▸ **Selected passage**:
■ ■ ■ ■
Calibr-Skaggs and Kainomyx Target Malaria Parasite's Skeleton with Gates Funding

Malaria killed an estimated 608,000 people in 2022, according to the World Health Organization - the vast majority of them children under five in sub-Saharan Africa. The disease has been treatable for decades, but resistance to artemisinin-based combination therapies, currently the frontline treatment, is spreading from Southeast Asia toward Africa. New drugs with entirely different mechanisms of action are not a future concern; they are a present-tense need.

One strategy gaining traction targets the parasite's cytoskeleton - the internal protein scaffold that Plasmodium parasites rely on to divide, move, and invade red blood cells. Disrupting that scaffold could kill the parasite without touching human cells, which use different cytoskeletal proteins. Kainomyx, a Stanford spinout founded in 2019, has spent years characterizing those parasite-specific proteins. Now the company is pairing with the Calibr-Skaggs Institute for Innovative Medicines at Scripps Research to turn that biology into drug candidates.

What the cytoskeletal target offers

Current antimalarial drugs act on a handful of established targets - the parasite's electron transport chain, its protein synthesis machinery, hemoglobin digestion. Drug-resistant Plasmodium falciparum strains have evolved workarounds for several of these. Cytoskeletal proteins have a different profile: they are structurally essential for parasite replication and diverge enough from human equivalents to offer a selectivity window.

Kainomyx brings platform capabilities for identifying, expressing, purifying, and structurally characterizing these cytoskeletal proteins. The company also develops parasite-specific biochemical and cellular assays to test whether small molecules actually disrupt the target in biologically relevant conditions.

"By targeting the parasite's cytoskeleton, we open up a new front in the battle against this disease," said Case McNamara, senior director of infectious disease at Calibr-Skaggs. "We need to stay ahead of resistance by identifying and advancing compounds with entirely new mechanisms."
■ ■ ■ ■
(Collected data entries)
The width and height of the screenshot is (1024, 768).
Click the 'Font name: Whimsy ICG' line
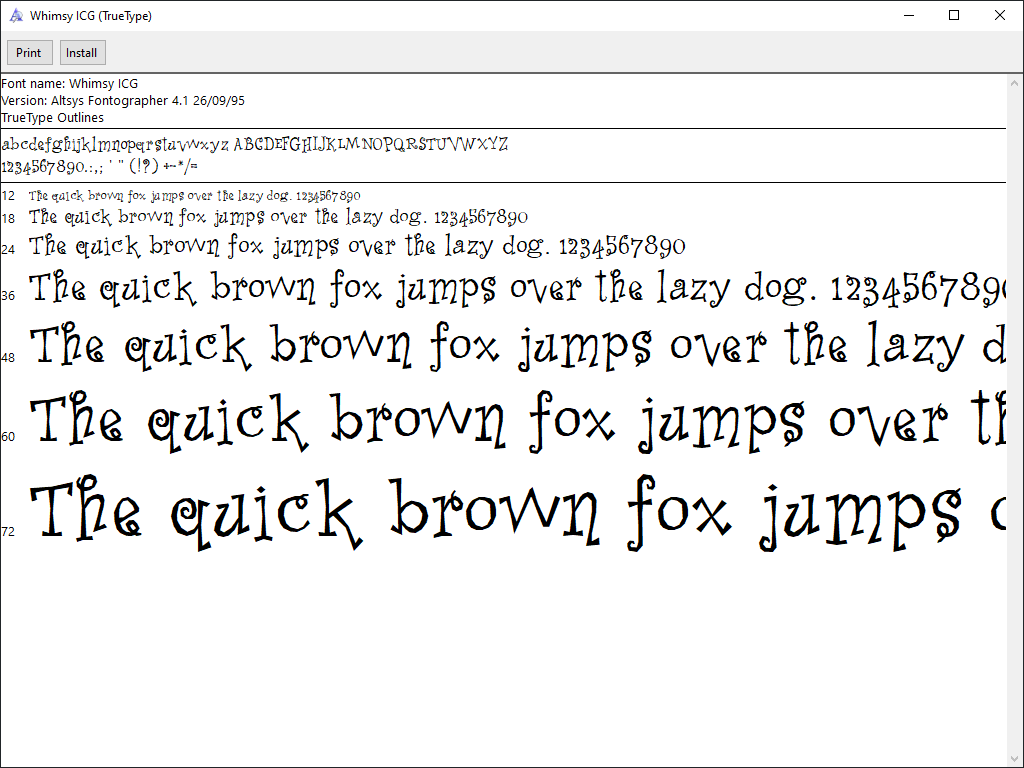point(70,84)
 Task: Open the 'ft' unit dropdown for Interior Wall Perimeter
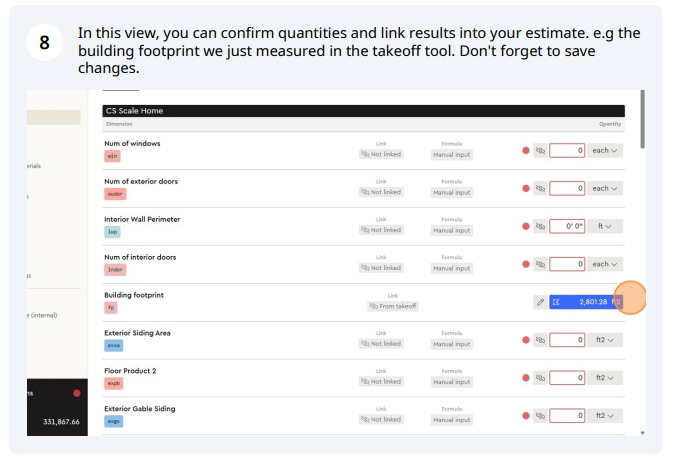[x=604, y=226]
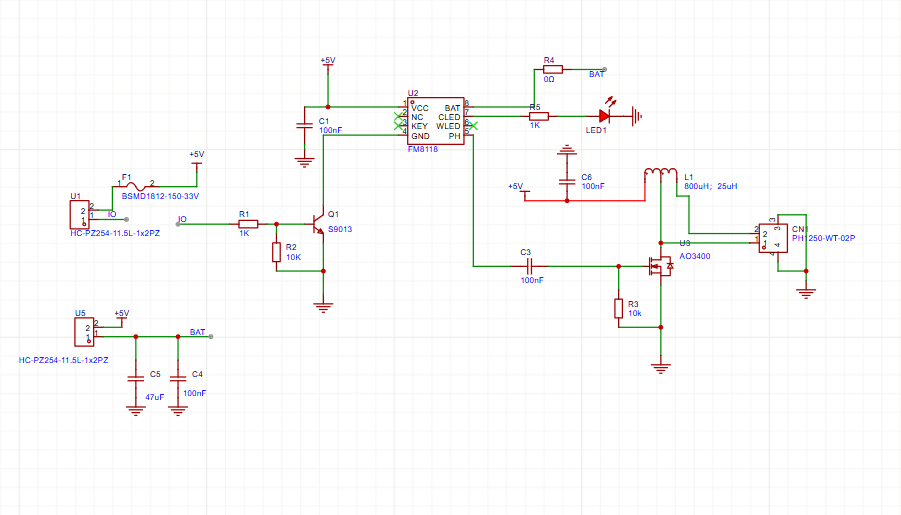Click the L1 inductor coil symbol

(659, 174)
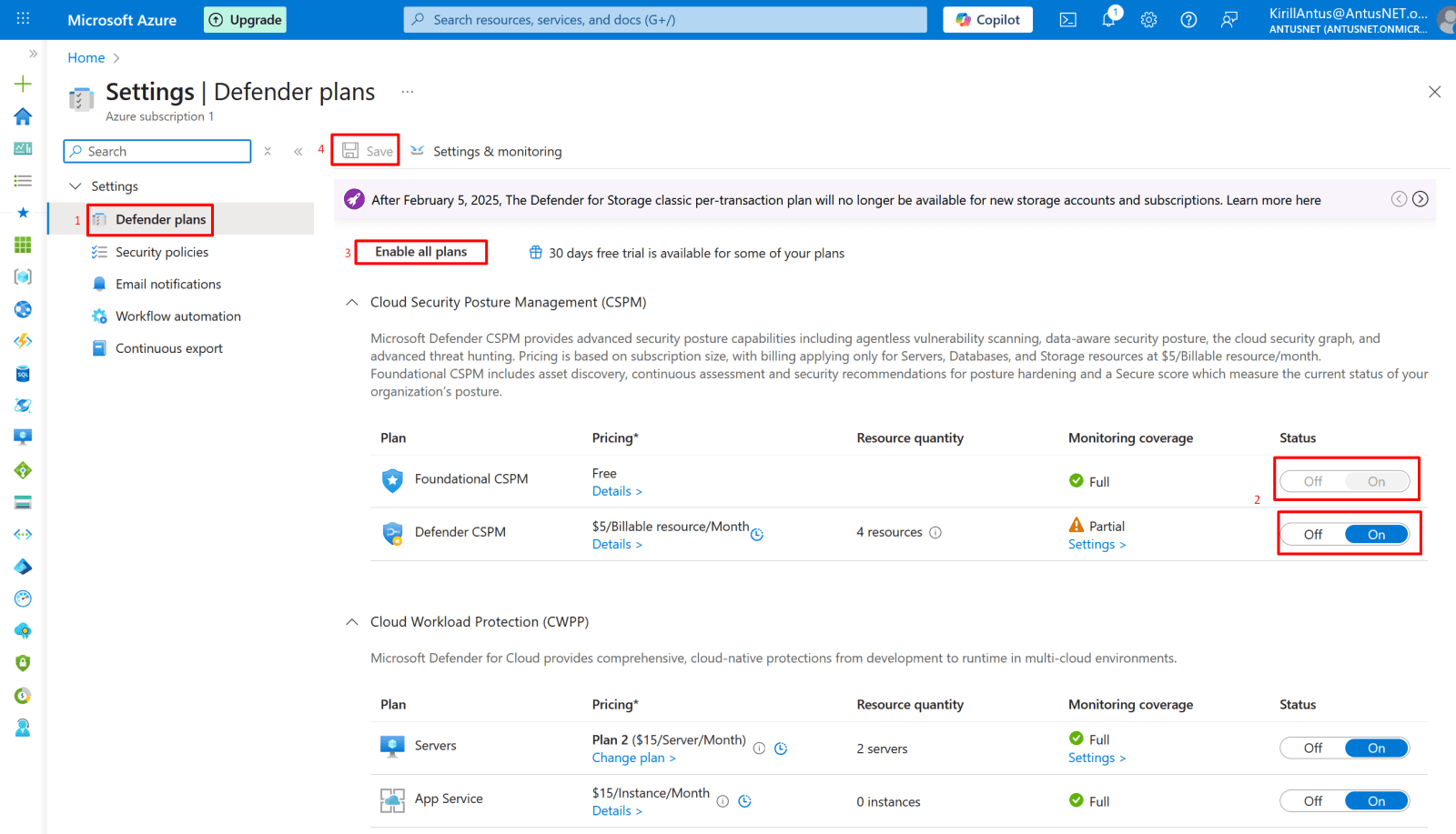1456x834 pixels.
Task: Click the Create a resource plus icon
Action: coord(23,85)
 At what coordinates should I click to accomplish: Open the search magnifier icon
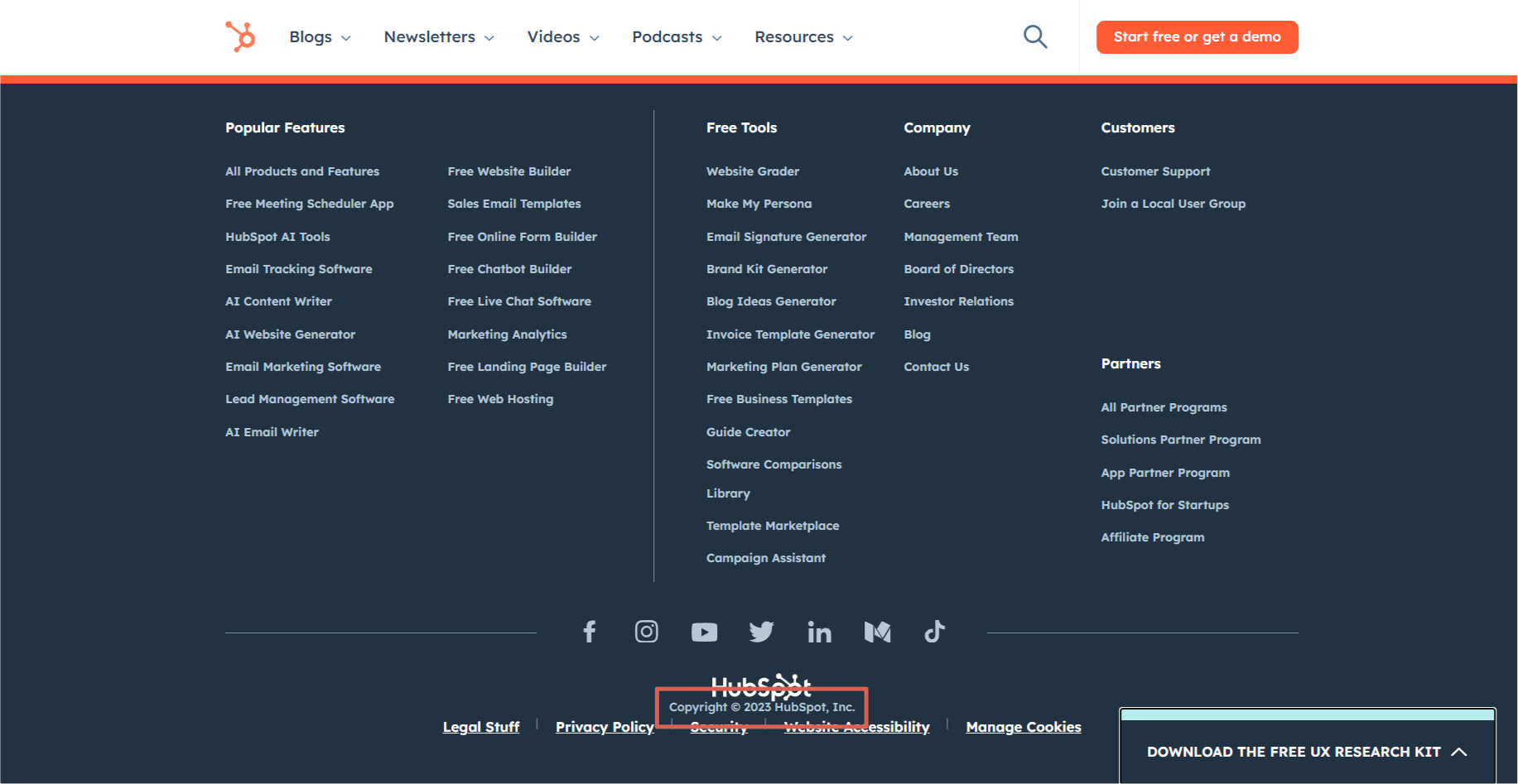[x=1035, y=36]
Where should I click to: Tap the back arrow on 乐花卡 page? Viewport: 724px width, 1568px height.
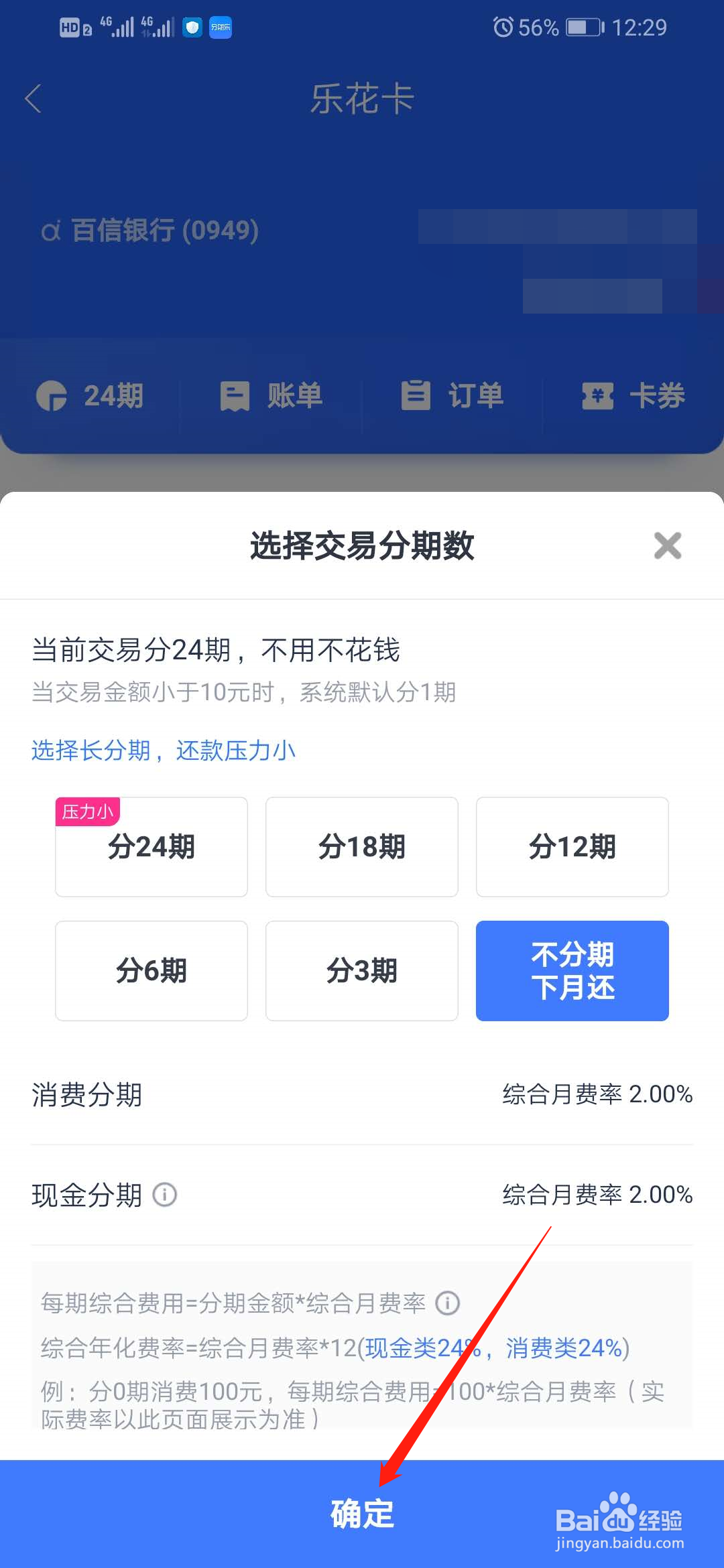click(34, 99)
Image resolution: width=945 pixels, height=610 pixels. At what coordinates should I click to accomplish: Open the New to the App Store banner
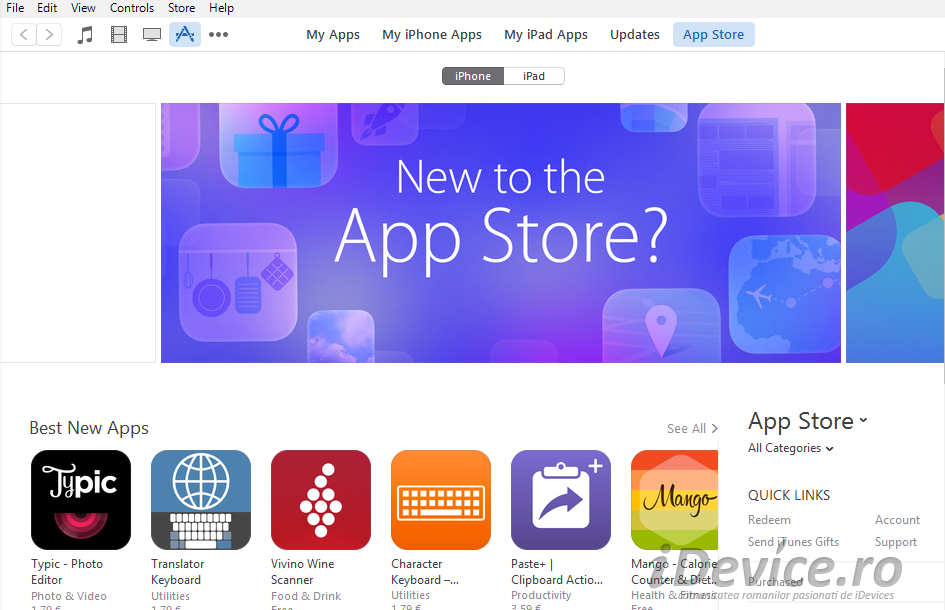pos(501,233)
■ ■ ■ ■
▸ **Work item A**: From the malaria article, copy the stretch that starts at the words "Current antimalarial drugs" and runs through "a selectivity window.".
▸ **Work item B**: Render this sentence from the malaria article in Spanish: "Kainomyx, a Stanford spinout founded in 2019, has spent years characterizing those parasite-specific proteins."

▸ **Reply A**:
Current antimalarial drugs act on a handful of established targets - the parasite's electron transport chain, its protein synthesis machinery, hemoglobin digestion. Drug-resistant Plasmodium falciparum strains have evolved workarounds for several of these. Cytoskeletal proteins have a different profile: they are structurally essential for parasite replication and diverge enough from human equivalents to offer a selectivity window.

▸ **Reply B**: Kainomyx, una empresa derivada de Stanford fundada en 2019, ha pasado años caracterizando esas proteínas específicas del parásito.